Attirano la vittima con una scusa, poi la massacrano con calci, pugni e taser e fuggono: quattro uomini in carcere.

Torino – Si erano dati appuntamento in Strada del Drosso, nel quartiere di Mirafiori sud, la sera del 7 giugno 2025, vittima e aggressori. Quest’ultimi quattro, tutti di origine nordafricana e tra i 46 e i 36 anni, per concludere “affari” di non precisata natura. Durante l’incontro, improvvisamente i quattro uomini avrebbero inizialmente tentato di costringere la vittima (un cittadino del Camerun e residente in Francia) a salire a bordo di un’autovettura ma, al rifiuto opposto dall’uomo, gli indagati avrebbero posto in essere una violenta aggressione colpendolo ripetutamente con pugni e calci e utilizzando uno storditore elettrico al fine di impedire alla vittima ogni possibile reazione.

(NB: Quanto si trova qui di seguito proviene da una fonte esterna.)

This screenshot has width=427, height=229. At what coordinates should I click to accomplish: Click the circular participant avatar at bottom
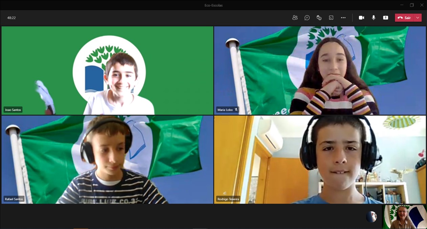[x=371, y=217]
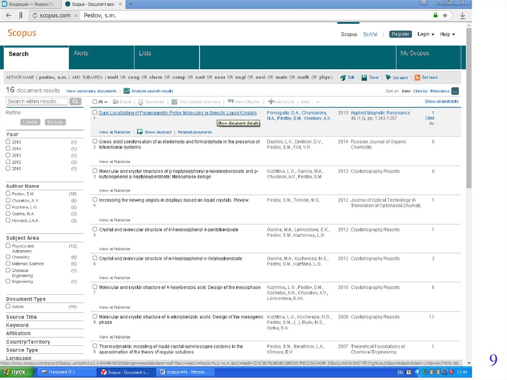This screenshot has height=380, width=507.
Task: Click the orange Set feed RSS icon
Action: (417, 78)
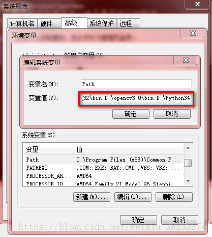The image size is (212, 237).
Task: Click the 编辑(I)... button
Action: [133, 197]
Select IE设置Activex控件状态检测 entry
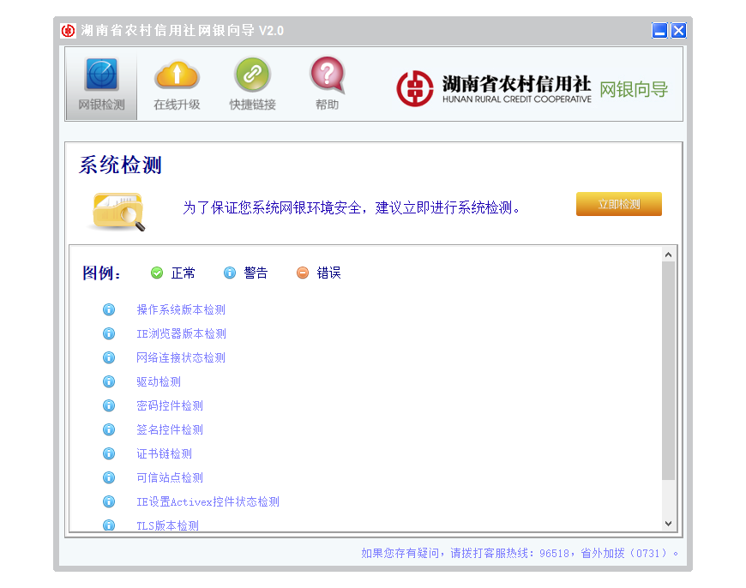The height and width of the screenshot is (588, 746). tap(208, 501)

L’aggressione, interrotta solo grazie all’intervento di una residente affacciatasi dalla finestra allarmata delle grida, ha permesso al gruppo di impossessarsi di diversi effetti personali, tra cui 270 euro, documenti di identità, carta di credito, monili d’oro e il telefono cellulare, per poi darsi alla fuga. Il quarantenne, dopo essere stato dimesso dall’ospedale con 7 giorni di prognosi, era successivamente rientrato in Francia, mentre i carabinieri del Nucleo Operativo della Compagnia Torino Mirafiori, coordinati dalla Procura di Torino, hanno sin da subito avviato le indagini raccogliendo telecamere di videosorveglianza, testimonianze e analisi tecniche.

Evidenze investigative che hanno portato gli investigatori a raccogliere gravi indizi di colpevolezza nei confronti dei quattro indagati, per i quali la Sezione Gip del tribunale ha disposto l’emissione della custodia cautelare in carcere. Nel corso delle indagini, i militari hanno inoltre constatato che uno dei quattro indagati avrebbe anche tentato di effettuare un acquisto online con la carta di credito della vittima.

Durante l’esecuzione dell’ordinanza i carabinieri hanno rinvenuto e sequestrato, nell’abitazione di uno degli indagati, uno storditore elettrico ritenuto compatibile con quello utilizzato durante il violento pestaggio.